CLAUDE WISELER: Ich reiche in den kommenden Tagen ein Bauprogramm im Parlament ein, auf dem auch der Bau der provisorischen Ersatzbrücke steht. Die Arbeiten an der Adolphe-Brücke werden voraussichtlich 2012 beginnen und sollen 2014 fertig sein, wenn die Tram fahren soll.
REVUE: Wenn sie nicht vorher einstürzt.
CLAUDE WISELER: Da kann ich Sie beruhigen. In diesem Winter haben Tests erwiesen, dass die Brücke stabil ist. Das hat auch mich enorm beruhigt. Ein gewisser Druck in meiner Magengegend ist weg.

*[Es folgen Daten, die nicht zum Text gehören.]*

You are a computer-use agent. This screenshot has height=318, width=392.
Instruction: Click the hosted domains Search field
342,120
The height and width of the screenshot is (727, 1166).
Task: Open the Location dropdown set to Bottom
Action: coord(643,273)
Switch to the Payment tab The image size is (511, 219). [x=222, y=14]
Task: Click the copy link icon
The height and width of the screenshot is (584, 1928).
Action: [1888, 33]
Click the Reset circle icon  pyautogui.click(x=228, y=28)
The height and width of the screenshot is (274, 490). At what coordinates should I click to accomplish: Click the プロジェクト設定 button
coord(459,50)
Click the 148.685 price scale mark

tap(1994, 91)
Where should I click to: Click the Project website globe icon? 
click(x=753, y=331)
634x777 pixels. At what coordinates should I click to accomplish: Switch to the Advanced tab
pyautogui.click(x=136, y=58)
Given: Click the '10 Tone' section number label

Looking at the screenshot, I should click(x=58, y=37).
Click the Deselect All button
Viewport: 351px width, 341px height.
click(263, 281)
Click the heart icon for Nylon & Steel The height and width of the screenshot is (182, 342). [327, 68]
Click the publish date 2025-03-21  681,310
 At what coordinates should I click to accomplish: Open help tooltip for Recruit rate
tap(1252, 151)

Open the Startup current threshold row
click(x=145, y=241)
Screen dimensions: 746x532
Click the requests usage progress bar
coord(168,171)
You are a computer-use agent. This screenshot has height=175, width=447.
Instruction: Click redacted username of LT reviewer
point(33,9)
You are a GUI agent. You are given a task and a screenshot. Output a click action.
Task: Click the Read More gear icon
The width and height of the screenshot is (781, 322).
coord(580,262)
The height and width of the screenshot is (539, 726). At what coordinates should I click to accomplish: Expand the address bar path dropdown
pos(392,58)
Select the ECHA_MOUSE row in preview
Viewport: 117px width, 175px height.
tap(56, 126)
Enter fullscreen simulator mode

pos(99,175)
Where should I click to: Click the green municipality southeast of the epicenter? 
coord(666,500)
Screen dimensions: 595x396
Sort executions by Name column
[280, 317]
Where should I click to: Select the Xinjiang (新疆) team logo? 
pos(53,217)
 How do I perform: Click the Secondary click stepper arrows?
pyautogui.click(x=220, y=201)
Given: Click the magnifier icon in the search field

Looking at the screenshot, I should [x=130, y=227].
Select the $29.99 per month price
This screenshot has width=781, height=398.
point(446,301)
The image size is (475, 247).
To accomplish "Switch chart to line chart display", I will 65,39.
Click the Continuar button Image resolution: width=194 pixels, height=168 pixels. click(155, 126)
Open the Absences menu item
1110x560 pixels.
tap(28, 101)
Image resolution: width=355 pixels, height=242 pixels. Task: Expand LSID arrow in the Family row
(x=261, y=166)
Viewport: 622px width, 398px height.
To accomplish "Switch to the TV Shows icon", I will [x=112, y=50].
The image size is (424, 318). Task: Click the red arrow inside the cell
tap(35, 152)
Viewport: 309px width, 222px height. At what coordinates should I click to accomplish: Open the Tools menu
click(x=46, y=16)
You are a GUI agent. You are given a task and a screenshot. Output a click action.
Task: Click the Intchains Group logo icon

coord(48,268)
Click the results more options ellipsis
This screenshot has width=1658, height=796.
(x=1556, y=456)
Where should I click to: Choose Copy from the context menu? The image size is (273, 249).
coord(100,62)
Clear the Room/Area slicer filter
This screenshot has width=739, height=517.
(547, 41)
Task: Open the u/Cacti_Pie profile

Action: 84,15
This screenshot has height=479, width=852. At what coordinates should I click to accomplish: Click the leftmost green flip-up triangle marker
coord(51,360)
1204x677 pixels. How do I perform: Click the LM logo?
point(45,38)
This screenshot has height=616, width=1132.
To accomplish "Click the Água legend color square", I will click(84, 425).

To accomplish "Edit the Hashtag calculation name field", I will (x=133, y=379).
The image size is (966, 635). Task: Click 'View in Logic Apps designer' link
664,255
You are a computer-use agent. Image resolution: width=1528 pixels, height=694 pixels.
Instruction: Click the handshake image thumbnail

ZUR PERSON Der 49-jährige Claude Wiseler ist seit 2004 Bautenminister und Minister der öffentlichen Funktion. Der frühere Lehrer und Regierungsrat im Unterrichts- und im Familienministerium war in der Parteijugend aktiv und von 1995 bis 2000 Generalsekretär der CSV. Der Vater von zwei Söhnen und einer Tochter im Alter von 23, 21 und 19 Jahren war Präsident des Basketballverbandes und von 2000 bis 2004 Schöffe der Stadt Luxemburg. Seine Frau Isabel wurde 2005 in den hauptstädtischen Gemeinderat gewählt.